The story outlines how new research about an existing family of consumer blood tests shows accuracy at seven weeks into pregnancy for determining the sex of a fetus. What the story also tells is the complicated weighing of risks and benefits that parents may need to use, since the consumer tests and their laboratories are not regulated by the FDA. We would have liked more information in here about which precise forms of testing among the 57 studies analyzed were most reliable and the quality of the evidence in the Journal of the American Medical Association survey.
Earlier sex-determination in pregnancy could lead to parents choosing (or trying to choose) the gender they prefer. Internationally, it is already clear that some parents in China and India are deliberately choosing male babies, and aborting female fetuses.
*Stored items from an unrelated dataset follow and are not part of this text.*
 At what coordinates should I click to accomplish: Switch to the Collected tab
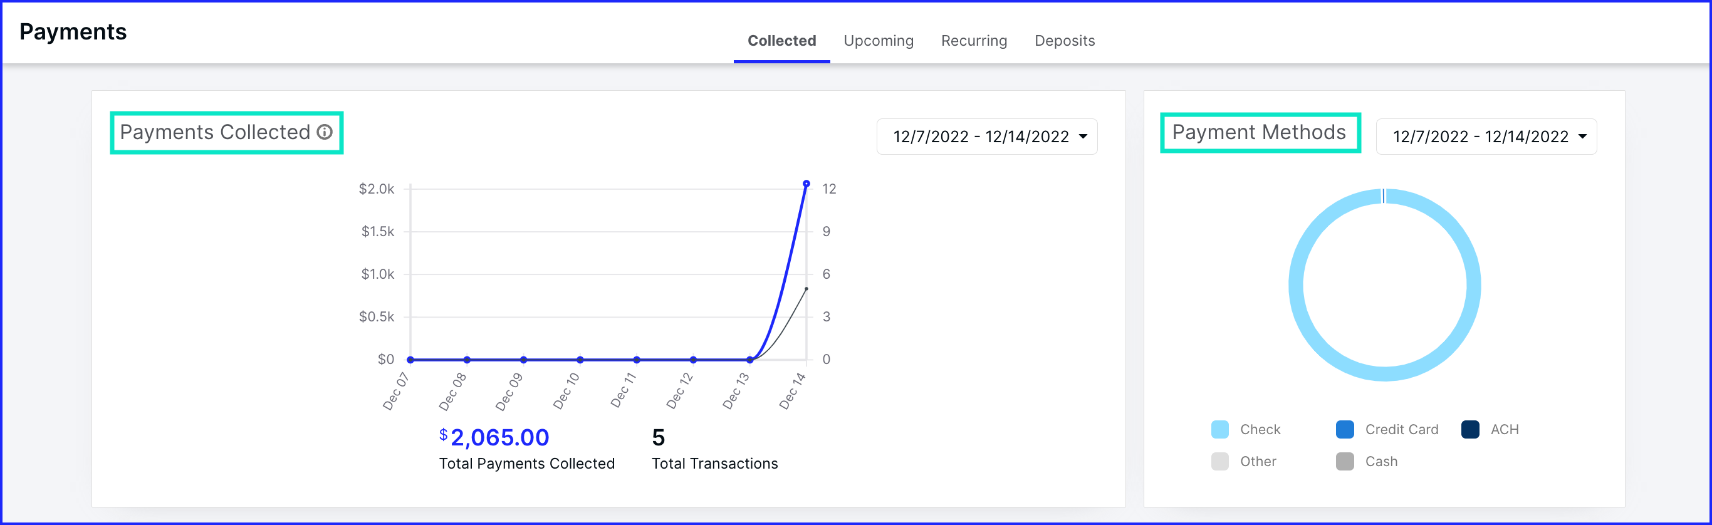point(782,41)
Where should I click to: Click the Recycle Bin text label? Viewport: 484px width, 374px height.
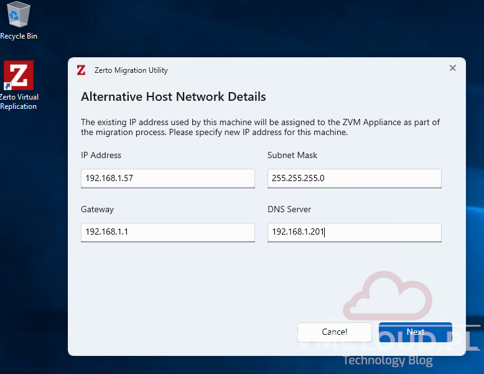(19, 36)
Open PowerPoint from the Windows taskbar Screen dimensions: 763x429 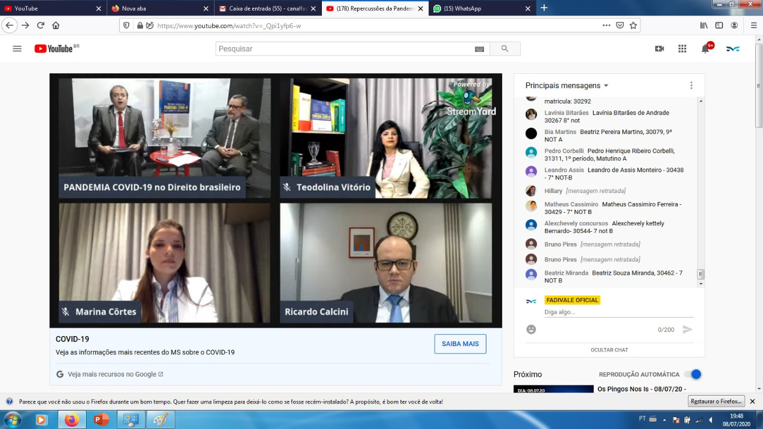tap(101, 420)
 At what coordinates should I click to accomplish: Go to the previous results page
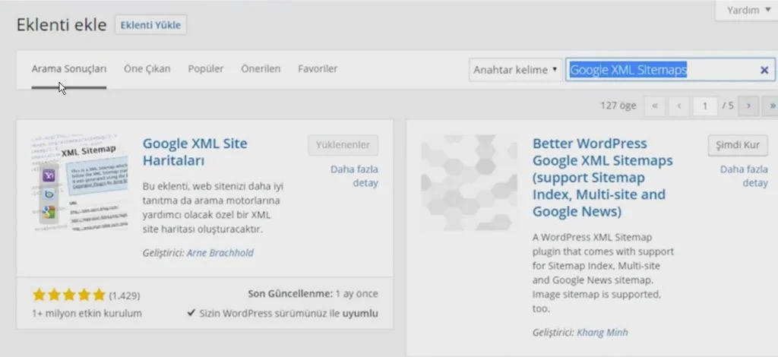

The research reported on, a survey in the Journal of the American Medical Association, does not directly address these larger ethical implications. But the study’s lead author, Diana Bianchi, does stress that she wants to examine “why people are buying these things” and the consequences of consumer access to over-the-counter testing for fetal gender. The New York Times story goes a bit further than the competing Reuters story in exploring how consumers may use the testing.
The story quotes one price estimate of about $250 for the testing. We would have liked more detail about whether new details on accuracy of the tests might change their status in the marketplace, or whether insurability status might change.
Parents who fear their child may inherit gender-linked disorders, such as hemophilia, could use this test earlier in pregnancy and possibly avoid more invasive procedures, such as amniocentesis. Amniocentesis carries a risk of miscarriage. We would have liked some numbers about how many women in the US are facing this dilemma; the situations that carry benefit are few. The average gestational “age” at enrollment in prenatal care in the US is after the window in which most of these tests are marketed. So that means if a couple did not know that they needed to think about X-linked mental retardation “fragile X” (which affect males) or hemophilia, the use of the test would not really be integrated into their care. Could have been more skeptical of why they are really being marketed – closer to entertainment ultrasounds than medical care.
Yes, the story lists potential harms. These range from inaccuracy, because the tests are unregulated and the laboratories don’t have to meet medical standards, to the potential for abortions based on fetal gender.
This story does not evaluate the quality of the evidence in the new study published in the Journal of the American Medical Association, which prompted the headlines. We applaud some of the details, giving consumers information about the lawsuit about one consumer product, but the discussion leaves readers confused about how to evaluate reliability.
We’re surprised that the story didn’t point out in absolute terms that 5 of every 100 tests of girls and 1 of every 100 boys will be wrong – 6 out of a hundred multiplied by millions of pregnancies a year! That’s a lot of errors even if uptake is minimal.
This story balances the potential for danger in giving parents early information about the sex of a fetus and the genuine benefit for some in avoiding more invasive testing when a condition is ruled out by knowing the gender information.
The story quoted four sources, in addition to the study’s lead author.
The story explains how parents who fear a sex-linked genetic problem for their fetus must balance risk against benefit in existing alternatives.It did not do a very detailed job of comparing how the new approach could compare, especially considering there is a risk of inaccurate results in the new approach. The hypothetical target group for these tests is much, much smaller than the broader use is and might become.
It did do a better job than the Reuters story in describing other tests (urine tests) that have been developed.
Yes, the story explains there are a variety of tests that have been widely available to consumers. But the story could have done a better job of connecting the dots for readers. Exactly how does one get a blood test done for a home test kit? Raises questions like: do I go to a lab? Finger stick? Are their costs other than the test? Shipping? Do I do this at home myself? Working with my medical care team? How soon do I get the results?, etc. Process of using several common kits could have been better described.
The new research was on testing that is not novel, but by surveying 57 other studies, they reached a new conclusion about overall accuracy and how early in pregnancy it could predict gender.
The story did not rely on a release.